[Entries from a dataset]
----------------------------------------

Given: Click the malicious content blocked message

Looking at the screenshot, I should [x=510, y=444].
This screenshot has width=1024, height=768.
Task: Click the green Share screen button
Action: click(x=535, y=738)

----------------------------------------

▶ [Task details]: Swap "malicious content" for "harmful content" throughout the data above, leaving everything else unchanged.

▶ [Result of the exercise]:
Given: Click the harmful content blocked message

Looking at the screenshot, I should [x=510, y=444].
This screenshot has width=1024, height=768.
Task: Click the green Share screen button
Action: click(x=535, y=738)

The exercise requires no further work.